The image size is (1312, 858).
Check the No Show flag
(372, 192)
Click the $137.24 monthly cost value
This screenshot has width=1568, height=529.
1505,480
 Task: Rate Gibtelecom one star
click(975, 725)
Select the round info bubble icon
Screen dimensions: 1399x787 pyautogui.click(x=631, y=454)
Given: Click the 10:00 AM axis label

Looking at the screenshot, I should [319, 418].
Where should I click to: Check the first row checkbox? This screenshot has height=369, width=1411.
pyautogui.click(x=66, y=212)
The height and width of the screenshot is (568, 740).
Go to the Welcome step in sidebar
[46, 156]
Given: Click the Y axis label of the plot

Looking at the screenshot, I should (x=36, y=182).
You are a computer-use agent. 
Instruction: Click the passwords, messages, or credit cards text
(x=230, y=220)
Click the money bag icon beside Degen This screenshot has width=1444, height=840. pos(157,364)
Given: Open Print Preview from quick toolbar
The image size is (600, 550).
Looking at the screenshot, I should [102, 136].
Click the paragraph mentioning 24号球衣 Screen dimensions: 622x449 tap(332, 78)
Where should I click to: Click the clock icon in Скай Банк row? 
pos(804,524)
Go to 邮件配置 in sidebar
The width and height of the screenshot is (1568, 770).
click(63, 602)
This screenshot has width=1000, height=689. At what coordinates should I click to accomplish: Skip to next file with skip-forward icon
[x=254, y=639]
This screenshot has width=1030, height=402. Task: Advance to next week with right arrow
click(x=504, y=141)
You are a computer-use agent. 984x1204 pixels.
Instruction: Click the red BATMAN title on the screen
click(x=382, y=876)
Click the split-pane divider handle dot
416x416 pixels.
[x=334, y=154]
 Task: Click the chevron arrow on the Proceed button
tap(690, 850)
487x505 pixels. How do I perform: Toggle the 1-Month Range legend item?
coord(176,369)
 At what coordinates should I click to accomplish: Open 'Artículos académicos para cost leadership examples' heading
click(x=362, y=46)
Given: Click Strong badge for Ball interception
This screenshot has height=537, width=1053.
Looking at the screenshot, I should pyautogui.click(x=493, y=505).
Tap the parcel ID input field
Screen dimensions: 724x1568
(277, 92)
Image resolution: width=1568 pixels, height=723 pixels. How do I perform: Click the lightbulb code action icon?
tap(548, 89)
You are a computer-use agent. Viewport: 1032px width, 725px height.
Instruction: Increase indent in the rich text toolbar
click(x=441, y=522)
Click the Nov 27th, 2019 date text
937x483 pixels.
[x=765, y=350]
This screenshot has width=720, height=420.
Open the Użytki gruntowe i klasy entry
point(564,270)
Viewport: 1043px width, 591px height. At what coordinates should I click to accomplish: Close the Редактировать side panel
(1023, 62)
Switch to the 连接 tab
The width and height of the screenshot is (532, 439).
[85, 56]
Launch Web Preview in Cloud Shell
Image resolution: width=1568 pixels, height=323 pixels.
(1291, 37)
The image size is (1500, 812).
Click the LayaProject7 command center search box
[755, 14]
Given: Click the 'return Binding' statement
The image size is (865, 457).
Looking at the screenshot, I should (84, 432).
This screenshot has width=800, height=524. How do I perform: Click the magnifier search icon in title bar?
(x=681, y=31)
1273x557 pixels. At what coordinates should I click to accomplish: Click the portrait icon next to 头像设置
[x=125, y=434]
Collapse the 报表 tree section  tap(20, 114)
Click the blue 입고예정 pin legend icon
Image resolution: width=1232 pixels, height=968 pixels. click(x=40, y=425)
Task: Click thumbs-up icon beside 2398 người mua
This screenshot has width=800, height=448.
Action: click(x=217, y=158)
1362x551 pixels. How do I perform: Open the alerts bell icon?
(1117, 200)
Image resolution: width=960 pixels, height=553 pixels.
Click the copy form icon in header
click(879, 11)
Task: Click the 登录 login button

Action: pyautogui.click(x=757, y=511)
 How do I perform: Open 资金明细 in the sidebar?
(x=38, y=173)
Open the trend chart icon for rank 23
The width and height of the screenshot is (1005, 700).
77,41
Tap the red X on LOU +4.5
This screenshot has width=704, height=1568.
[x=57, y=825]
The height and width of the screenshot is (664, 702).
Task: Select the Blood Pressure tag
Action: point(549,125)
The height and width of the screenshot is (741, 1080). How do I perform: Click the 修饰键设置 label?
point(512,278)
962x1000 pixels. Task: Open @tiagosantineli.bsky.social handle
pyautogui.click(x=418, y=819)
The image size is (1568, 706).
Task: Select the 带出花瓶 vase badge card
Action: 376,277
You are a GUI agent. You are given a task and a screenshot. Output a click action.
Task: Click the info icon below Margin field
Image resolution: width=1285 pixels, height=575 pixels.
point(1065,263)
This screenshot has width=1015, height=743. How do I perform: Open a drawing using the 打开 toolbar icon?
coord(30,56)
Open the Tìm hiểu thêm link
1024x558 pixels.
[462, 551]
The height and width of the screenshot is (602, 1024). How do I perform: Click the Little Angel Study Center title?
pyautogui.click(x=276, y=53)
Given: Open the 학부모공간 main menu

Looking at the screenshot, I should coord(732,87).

◆ ◆ ◆ ◆ ◆ ◆ ◆

**What is required:**
In the records above, how many lines hold the string "beside"? Give the number only.

**Finished task:**
2